Profile --parse freezes


#1

When I run ./profile config.toml doc.txt --parse I get this output

Running parser
Loading tagging model
Loading parser model

Then the program appears to freeze and won’t progress. ./profile config.toml doc.txt --pos works just fine. I am using the beam-parser and have unzipped it and put it into the build directory, which is the same place I am running the ./profile command. I am using Debian Linux.
Here is my config.toml file.

stop-words = "../data/lemur-stopwords.txt"
libsvm-modules = "../deps/libsvm-modules/"
prefix = "../data/"
function-words = "../data/function-words.txt"
punctuation = "../data/sentence-boundaries/sentence-punctuation.txt"
start-exceptions = "../data/sentence-boundaries/sentence-start-exceptions.txt"
end-exceptions = "../data/sentence-boundaries/sentence-end-exceptions.txt"

dataset = "ceeaus"
corpus = "line.toml" # located inside dataset folder
index = "ceeaus"
indexer-ram-budget = 1024 # **estimated** RAM budget for indexing in MB
                          # always set this lower than your physical RAM!
# indexer-num-threads = 8 # default value is system thread concurrency

[[analyzers]]
method = "tree"
filter = [{type = "icu-tokenizer"}, {type = "ptb-normalizer"}]
features = ["skel", "subtree"]
tagger = "perceptron-tagger/"
parser = "beam-parser/"

[query-runner]
#query-judgements = "../data/ceeaus-qrels.txt"  # uncomment to run IR eval
query-path = "../queries.txt"  # create this file!
trec-format = false            # default: false
max-results = 10               # default: 10
query-id-start = 1             # default: 1

[ranker]
method = "bm25"
k1 = 1.2
b = 0.75
k3 = 500

[classifier]
method = "one-vs-all"
[classifier.base]
method = "sgd"
loss = "hinge"

[regressor]
method = "sgd"
loss = "least-squares"

[lda]
inference = "gibbs"
max-iters = 1000
alpha = 1.0
beta = 1.0
topics = 4
model-prefix = "lda-model"

[crf]
prefix = "crf"
treebank = "penn-treebank" # relative to data prefix
corpus = "wsj"
section-size = 99
train-sections = [0, 18]
dev-sections = [19, 21]
test-sections = [22, 24]

[language-model]
arpa-file = "../data/english-sentences.arpa"
binary-file-prefix = "english-sentences-"

[diff]
n-value = 3
max-edits = 3
# penalty defaults are all zero (no penalty)
base-penalty = 0.0 # base penalty is for any edit
insert-penalty = 0.0
substitute-penalty = 0.0
remove-penalty = 0.0

[features]
method = "info-gain"
prefix = "features"
features-per-class = 20

[sequence]
prefix = "perceptron-tagger/"
treebank = "penn-treebank" # relative to data prefix
corpus = "wsj"
section-size = 99
train-sections = [0, 18]
dev-sections = [19, 21]
test-sections = [22, 24]

[parser]
prefix = "beam-parser/"
treebank = "penn-treebank" # relative to data prefix
corpus = "wsj"
section-size = 99
train-sections = [2, 21]
dev-sections = [22, 22]
test-sections = [23, 23]

[embeddings]
prefix = "word-embeddings"
filter = [{type = "icu-tokenizer", suppress-tags = true}, {type = "lowercase"}]
vector-size = 50
[embeddings.vocab]
min-count = 10
max-size = 500000

#2

I figured it out.

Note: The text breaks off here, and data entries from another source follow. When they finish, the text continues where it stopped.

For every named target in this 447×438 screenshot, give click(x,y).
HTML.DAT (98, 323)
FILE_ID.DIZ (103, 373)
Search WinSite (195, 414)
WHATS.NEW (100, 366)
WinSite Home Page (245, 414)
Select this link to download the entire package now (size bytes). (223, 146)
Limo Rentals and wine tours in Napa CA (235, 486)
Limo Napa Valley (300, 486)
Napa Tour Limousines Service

I completely replaced the config.toml with the default from github and downloaded/installed the greedy constituency parser from the releases page. Using that parser instead of the beam search parser worked. Changing just the [parser] prefix let me use the beam parser. The problem must have come from the changes I made in [[analyzers]].